You can help your child adopt a growth mindset by encouraging them to reflect on what they can do in the face of failure. You might ask your child:

  • What else can you try?
  • What other strategies can lead to the results you seek?
  • What can you start doing to ensure that you get the results you want next time?

Your child needs to know that they are responsible for their results and that their behavior (adopting appropriate revision strategies, asking for help, revising regularly instead of cramming at the last minute, playing their musical instrument for a few minutes every day, etc.) largely determines success.  

Telling your child that you know they are capable of success is rarely enough. Remember that they need to know and apply explicit strategies that will lead to that success. 

a child explores building with electronics while growing her sense of self
Is your child good at building things? Make sure she has ample opportunities to explore her curiosities and strengths. Photo: iStock

3. Help your child focus on their strengths

Children struggling with learned helplessness are caught in a vicious cycle. They repeatedly fail and therefore learn to view failure as inescapable. But all children have strengths, and facilitating the discovery of those strengths can help them overcome feelings of hopelessness and powerlessness. 

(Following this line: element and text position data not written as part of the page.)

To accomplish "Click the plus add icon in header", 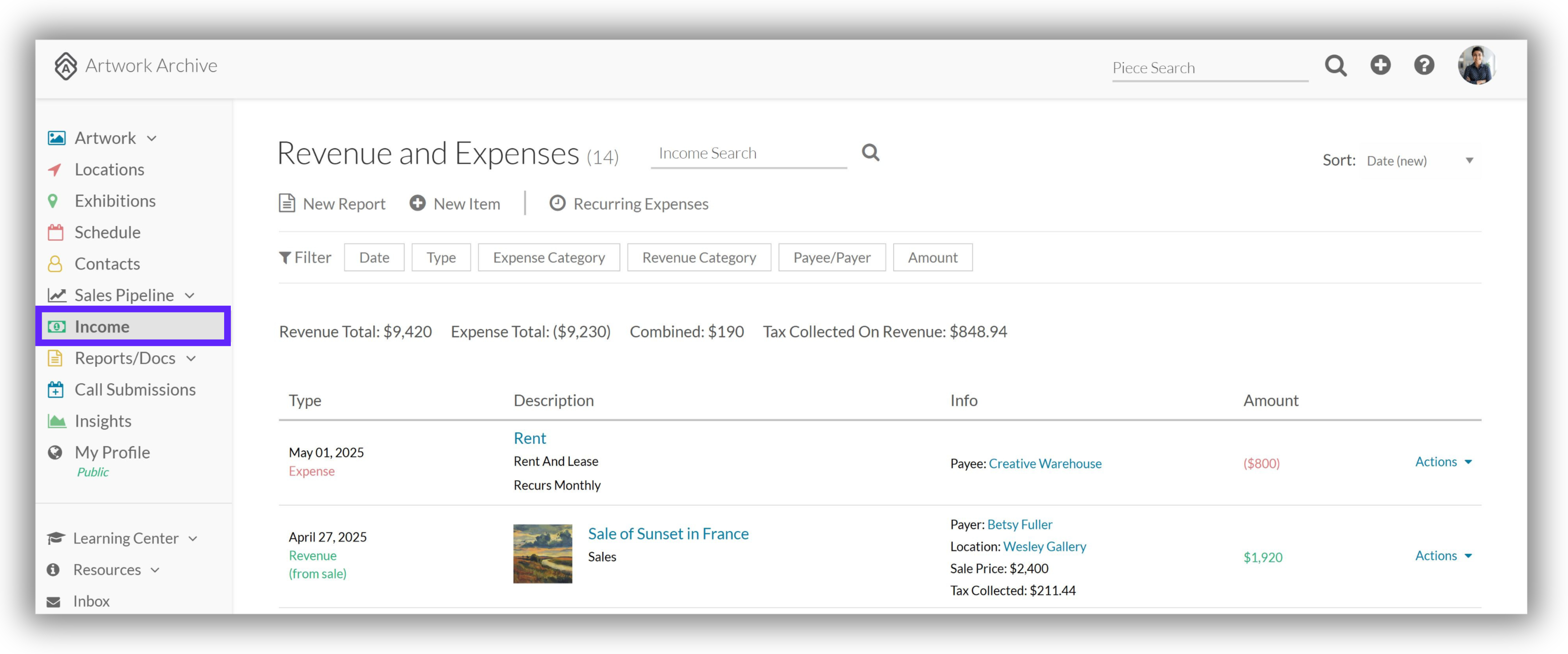I will click(x=1380, y=65).
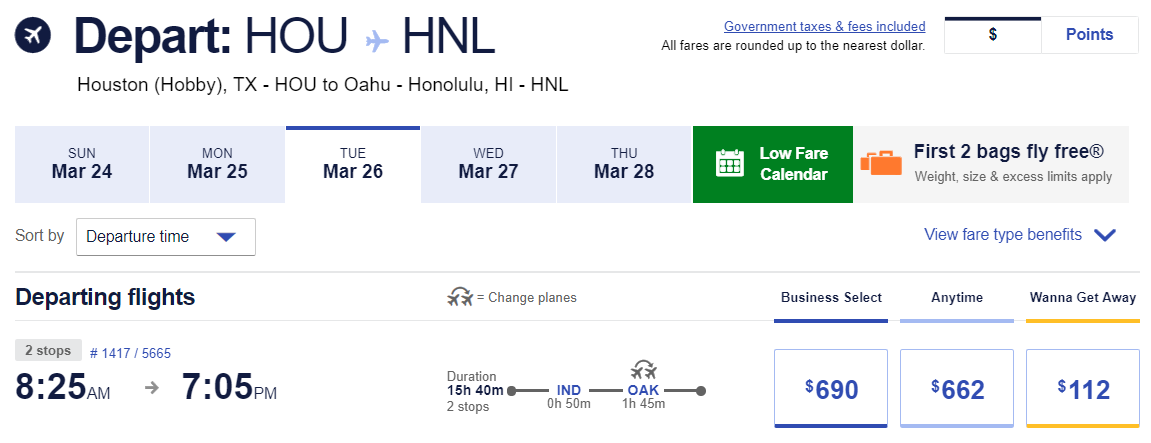Click the round airplane depart icon
1151x443 pixels.
point(33,37)
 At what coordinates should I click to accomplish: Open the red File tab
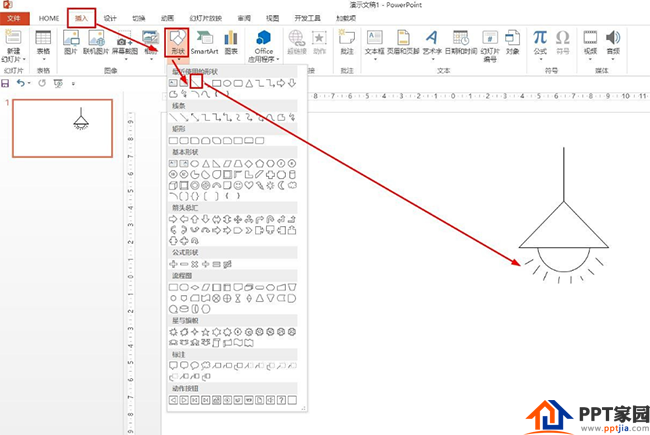[14, 18]
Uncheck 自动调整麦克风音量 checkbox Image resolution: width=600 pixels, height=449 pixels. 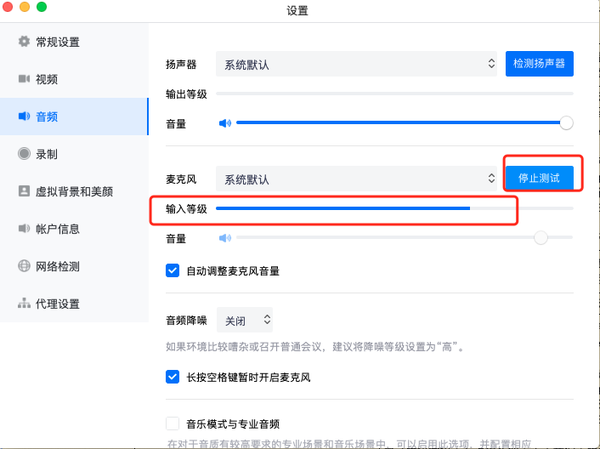[x=172, y=270]
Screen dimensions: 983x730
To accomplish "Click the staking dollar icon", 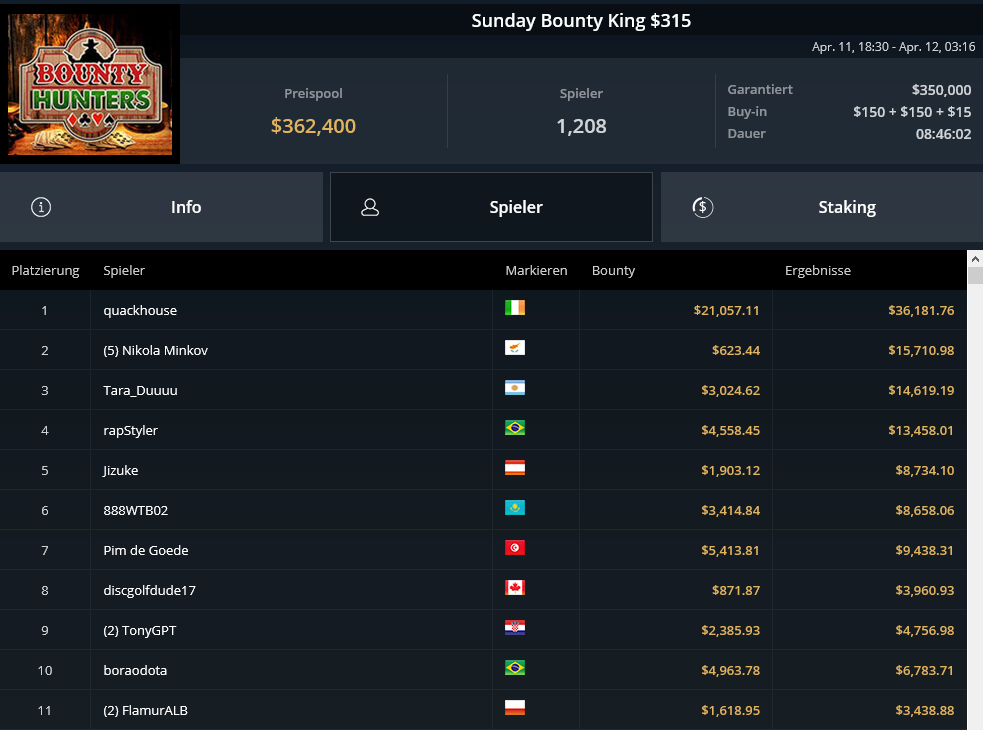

Take a moment and observe where your children’s strengths lie: What do they like doing? Where are their talents? When are they happiest? When do they show the most focus and concentration? 

Show your child that they are capable of success.

4. Multiply your child’s opportunities for success

In the experiment cited earlier, the children who began with the difficult questions learned to doubt their abilities and performed worse on the easier questions.

If your child repeatedly encounters difficult and complex situations in which it is hard to succeed, they learn that it is hopeless to even try. That is why it is important to have appropriate expectations — neither too hard nor too easy — to avoid learned helplessness.

This may mean waiting for your child to master one specific skill or task before moving on to the next, assisting them in doing a chore before letting them do it independently, or breaking up tasks to make them more manageable.

The most important thing to remember when dealing with learned helplessness is to let your child know that it is okay to ask for help.